Prier pour les personnes décédées suites à l’attaque de l’hôtel Splendide, de Capuccino le 15 janvier 2016,  de l’attaque de Tin à Kof, de Samoroguan, de la poudrière de Yimbdi sont entre autres les intentions de prière portées à la messe du mercredi 3 février 2016 célébrée par Monseigneur Paul Ouédraogo et de nombreux concélébrant  afin que Dieu les prennent en pitié et leur accorde sa miséricorde. Pour l’archevêque Paul Ouédraogo, « ces personnes défuntes étaient entrain de construire de la fraternité et l’amitié. Ils avaient beaucoup d’aides à porter aux burkinabè ».  C’est donc dans un cadre humanitaire qu’ils sont venus au Burkina-Faso. Tombées sous les balles des terroristes, leur mort a endeuillé tout le Burkina.  Monseigneur Paul Ouédraogo a fortement condamné cet acte terroriste. « C’est dommage que le mal a gagné certains cœurs » a-t-il déclaré. Malgré tout « le mal ne peut pas avoir le dernier mot » a-t-il ajouté. Il a tout de même recommandé à la prière des fidèles les terroristes afin qu’ils aient des cœurs plus humains.  « Ils ont perdu l’humanisme et ne reconnaissent pas en un autre homme un frère avec qui on doit bâtir un monde juste » a-t-il déclaré. Il a aussi demandé que Dieu consolide l’espérance dans les cœurs pour bâtir un monde plus fraternel et plus juste.

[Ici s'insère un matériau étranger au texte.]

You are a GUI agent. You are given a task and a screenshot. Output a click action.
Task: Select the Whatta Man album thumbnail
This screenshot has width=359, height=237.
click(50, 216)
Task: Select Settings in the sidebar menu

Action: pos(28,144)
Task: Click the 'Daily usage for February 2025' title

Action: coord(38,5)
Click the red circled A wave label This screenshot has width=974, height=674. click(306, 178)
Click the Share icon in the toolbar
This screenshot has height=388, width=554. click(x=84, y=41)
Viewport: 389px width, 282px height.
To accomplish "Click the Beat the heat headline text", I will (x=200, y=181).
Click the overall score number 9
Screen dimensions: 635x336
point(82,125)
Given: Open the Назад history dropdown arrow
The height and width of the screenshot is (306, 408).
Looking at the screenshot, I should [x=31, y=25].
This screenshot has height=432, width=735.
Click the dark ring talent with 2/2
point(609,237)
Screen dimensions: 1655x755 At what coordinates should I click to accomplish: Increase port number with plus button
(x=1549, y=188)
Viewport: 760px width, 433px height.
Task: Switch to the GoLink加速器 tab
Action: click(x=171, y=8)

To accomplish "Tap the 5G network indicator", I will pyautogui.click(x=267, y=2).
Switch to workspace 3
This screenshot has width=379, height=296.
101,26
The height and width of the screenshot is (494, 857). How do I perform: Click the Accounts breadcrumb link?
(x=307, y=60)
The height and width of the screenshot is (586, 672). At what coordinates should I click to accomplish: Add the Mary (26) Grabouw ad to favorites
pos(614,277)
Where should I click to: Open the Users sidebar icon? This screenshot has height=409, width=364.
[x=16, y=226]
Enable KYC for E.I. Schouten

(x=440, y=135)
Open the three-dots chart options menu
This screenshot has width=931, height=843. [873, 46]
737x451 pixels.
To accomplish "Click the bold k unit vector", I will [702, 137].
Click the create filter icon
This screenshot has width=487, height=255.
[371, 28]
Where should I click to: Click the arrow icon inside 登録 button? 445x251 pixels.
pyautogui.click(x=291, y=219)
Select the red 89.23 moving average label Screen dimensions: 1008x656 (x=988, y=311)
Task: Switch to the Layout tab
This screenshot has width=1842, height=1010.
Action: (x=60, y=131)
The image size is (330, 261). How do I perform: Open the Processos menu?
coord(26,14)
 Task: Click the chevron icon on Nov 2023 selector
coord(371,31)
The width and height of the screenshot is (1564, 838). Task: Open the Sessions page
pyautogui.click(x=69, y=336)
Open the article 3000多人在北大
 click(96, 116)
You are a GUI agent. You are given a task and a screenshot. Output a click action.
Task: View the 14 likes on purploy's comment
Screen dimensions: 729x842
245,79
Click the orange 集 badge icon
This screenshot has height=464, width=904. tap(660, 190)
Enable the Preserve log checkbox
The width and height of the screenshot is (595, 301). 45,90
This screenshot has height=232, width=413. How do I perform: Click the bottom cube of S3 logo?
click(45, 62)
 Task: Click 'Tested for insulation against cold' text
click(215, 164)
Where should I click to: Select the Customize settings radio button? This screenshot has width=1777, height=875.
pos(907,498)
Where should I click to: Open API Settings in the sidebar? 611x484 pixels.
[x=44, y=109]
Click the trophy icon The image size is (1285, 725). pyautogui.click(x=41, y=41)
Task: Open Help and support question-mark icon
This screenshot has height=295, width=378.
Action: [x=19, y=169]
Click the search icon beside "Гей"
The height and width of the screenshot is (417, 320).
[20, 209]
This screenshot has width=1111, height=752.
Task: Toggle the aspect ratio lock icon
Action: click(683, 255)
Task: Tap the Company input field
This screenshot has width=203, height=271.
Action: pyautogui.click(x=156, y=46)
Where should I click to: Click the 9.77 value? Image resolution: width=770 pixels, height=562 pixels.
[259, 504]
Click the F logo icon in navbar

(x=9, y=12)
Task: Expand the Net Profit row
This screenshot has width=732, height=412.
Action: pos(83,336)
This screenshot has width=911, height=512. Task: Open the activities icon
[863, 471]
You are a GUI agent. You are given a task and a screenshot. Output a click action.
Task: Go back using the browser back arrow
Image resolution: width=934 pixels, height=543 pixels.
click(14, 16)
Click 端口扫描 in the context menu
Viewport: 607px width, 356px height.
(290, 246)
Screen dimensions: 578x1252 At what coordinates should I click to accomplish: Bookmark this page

Monseigneur Paul Ouédraogo Il a exhorté les fidèles à ne pas se laisser abattre par le découragement car selon lui le mal ne peut pas avoir le dernier mot » a-t-il dit. Monseigneur n’a aucunement occulté les personnes blessées lors de l’attentat. Il leur a souhaité un prompt rétablissement et prié afin que les disparus de Djibo soient retrouvés sains et saufs.  Le secrétaire général assurant d’intérim  de la région des Hauts-Bassins, Bernard Béba s’est réjoui pour l’organisation de cette messe qui « permet aux familles éplorées à supporter ces douleurs et de confier à la miséricorde divine l’âme des défunts ». Cette messe a été également pour le Bernard Béba une aubaine pour prier pour la paix au Burkina-Faso.